(Beginning of Document segment)
# How to choose fletching length?



## SEC (Jul 13, 2007)

How do most of you choose what fletching length to use?
I am primarily talking about Field, Fita, and 900 rounds.

Do you go by arrow length, weight, diameter, trial and error...how do you choose?


Thank you!


----------



## psargeant (Aug 1, 2004)

If you've got to "choose" from options, 1) buy a set of each of the ones you want to try, 2) fletch 4 shafts with each version, 3) shoot them, 4) decide what groups best, 5) strip off the others, 6) then refletch them with FF187s (see step 4 above)...

Seriously though, don't overthink this thing too much. I shoot all of my arrows except super stiff indoor fattys with FF187. As long as your bow is tuned (and you're not a finger shooter), you don't need anything more than that, and you'll appreciate the "less than" aspect next time you get caught in the wind...


----------



## SEC (Jul 13, 2007)

HaHA...gotta love your reply psargeant. So, do you like FF187's ? I currently shoot FF 225's. I was thinking of trying the 187's...but I shoot a 31" arrow and didn't know if the little drop in length would cause a problem or not.

Thanks for the info and.....I am still smiling at your reply!


----------



## Spoon13 (Feb 20, 2007)

I kinda have to agree with Sarge here except I use 1.75 X-vanes. Feathers for the indoors shafts though. I shot FF187s and liked them. I just needed fletchings and didn't really want to place an order with LAS for $9.49 + $7.95 shipping for 39 vanes.

Got 100pk of x-vanes for $12 at my local shop.:becky:


----------



## psargeant (Aug 1, 2004)

Can get a 100 pack of Flex fletch with free shipping for $16 from indoor/outdoor archery...

I use LAS for about everything but FF187s...

The x-vanes are good ones too, they are just heavier and not as durable...


----------



## psargeant (Aug 1, 2004)
(End of Document segment)
(Beginning of Data to examine)
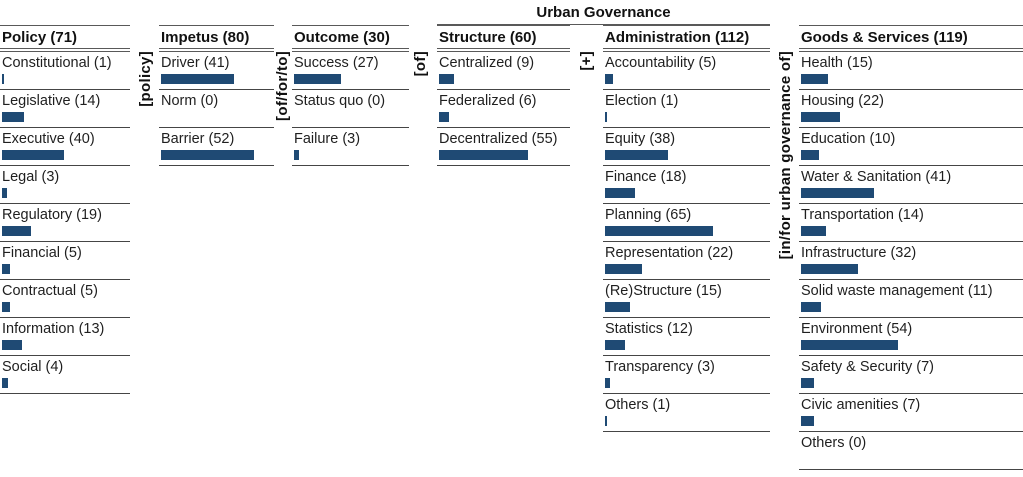  I want to click on category-row: Driver (41), so click(216, 71).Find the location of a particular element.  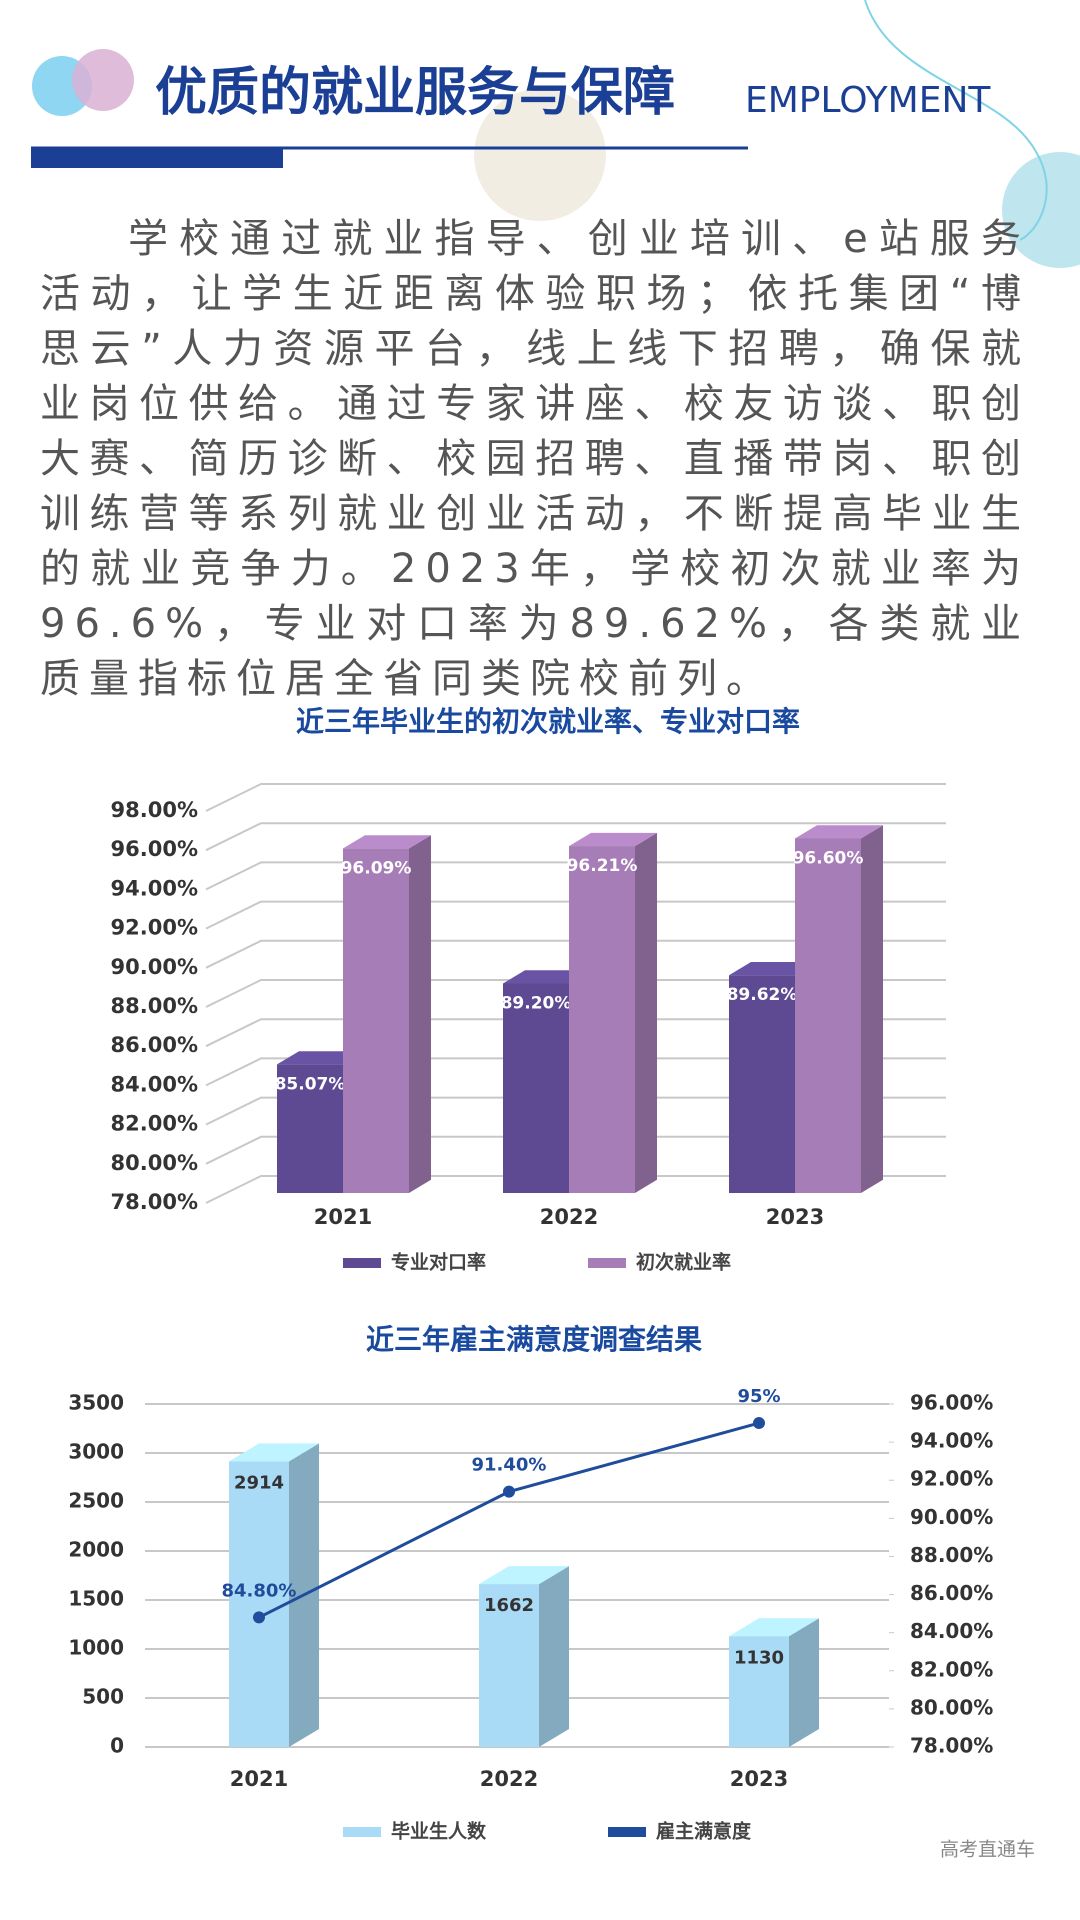

data-label: 89.62% is located at coordinates (762, 995). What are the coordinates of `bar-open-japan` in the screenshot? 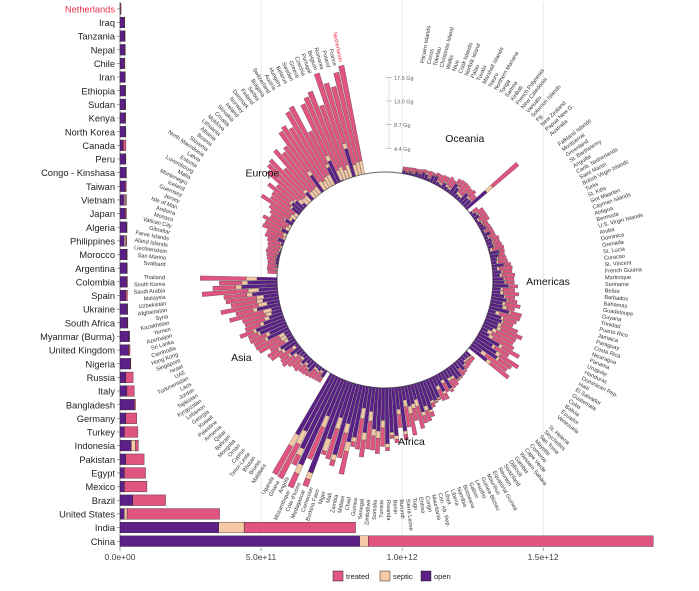 It's located at (122, 214).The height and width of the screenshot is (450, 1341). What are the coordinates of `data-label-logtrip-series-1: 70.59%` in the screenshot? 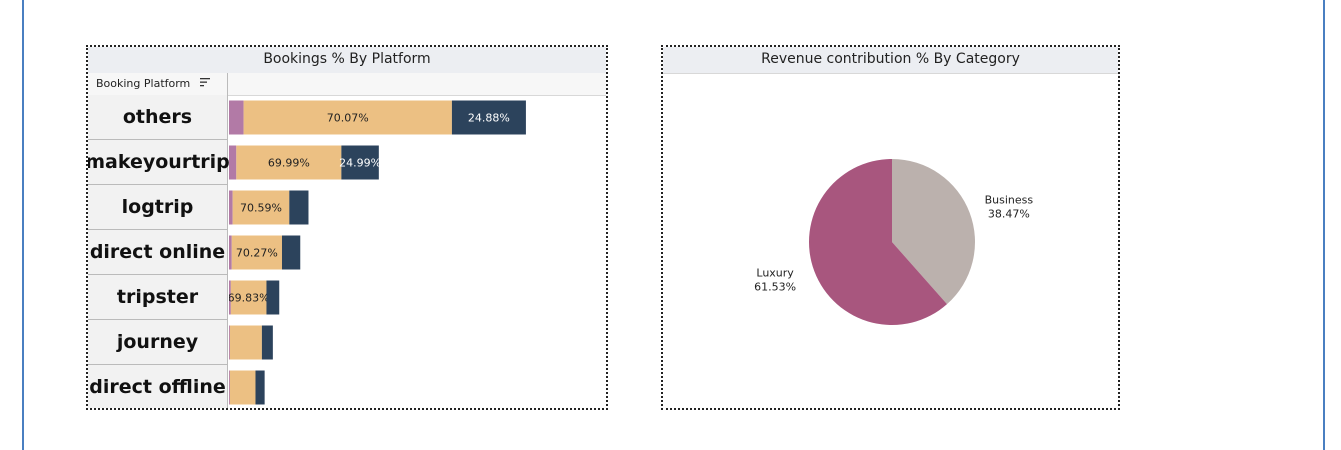 It's located at (261, 208).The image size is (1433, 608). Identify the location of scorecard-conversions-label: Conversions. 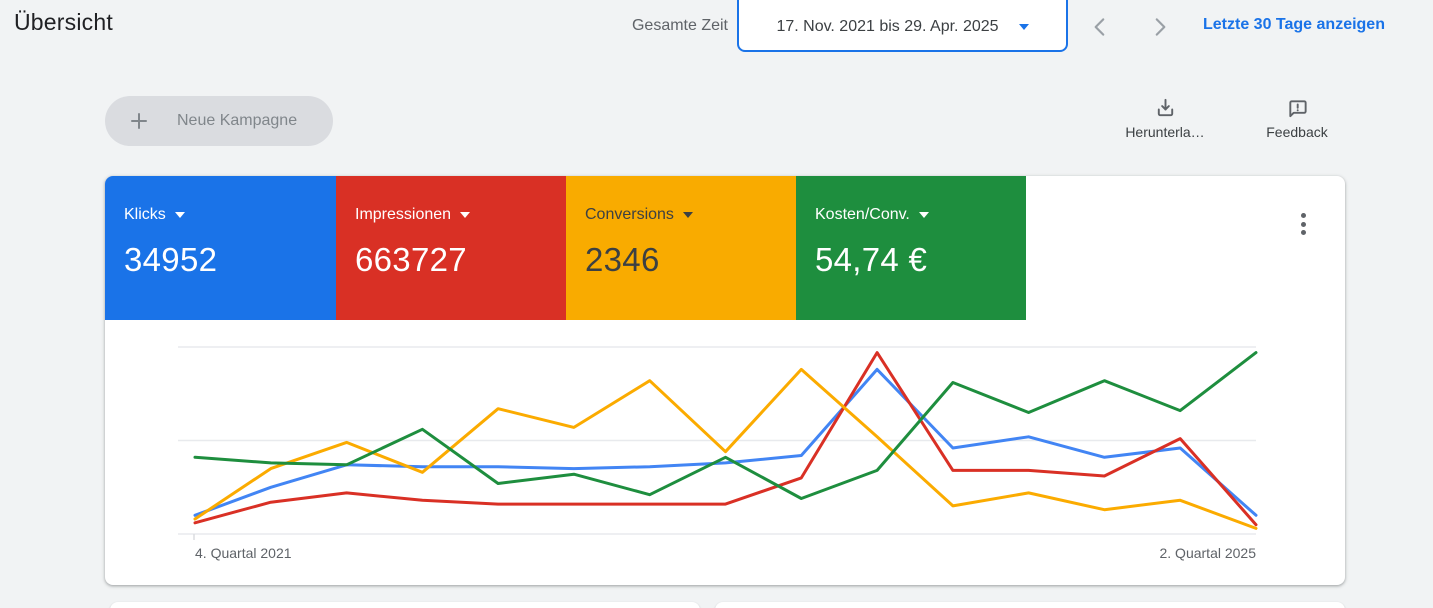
(End of Data to examine)
- _Exercise objective_
Return, word for word, the portion of the fletching-length thread starting at "Do you go by" and ending at "step 4 above)...".

- _Exercise response_
Do you go by arrow length, weight, diameter, trial and error...how do you choose?


Thank you!


----------



## psargeant (Aug 1, 2004)

If you've got to "choose" from options, 1) buy a set of each of the ones you want to try, 2) fletch 4 shafts with each version, 3) shoot them, 4) decide what groups best, 5) strip off the others, 6) then refletch them with FF187s (see step 4 above)...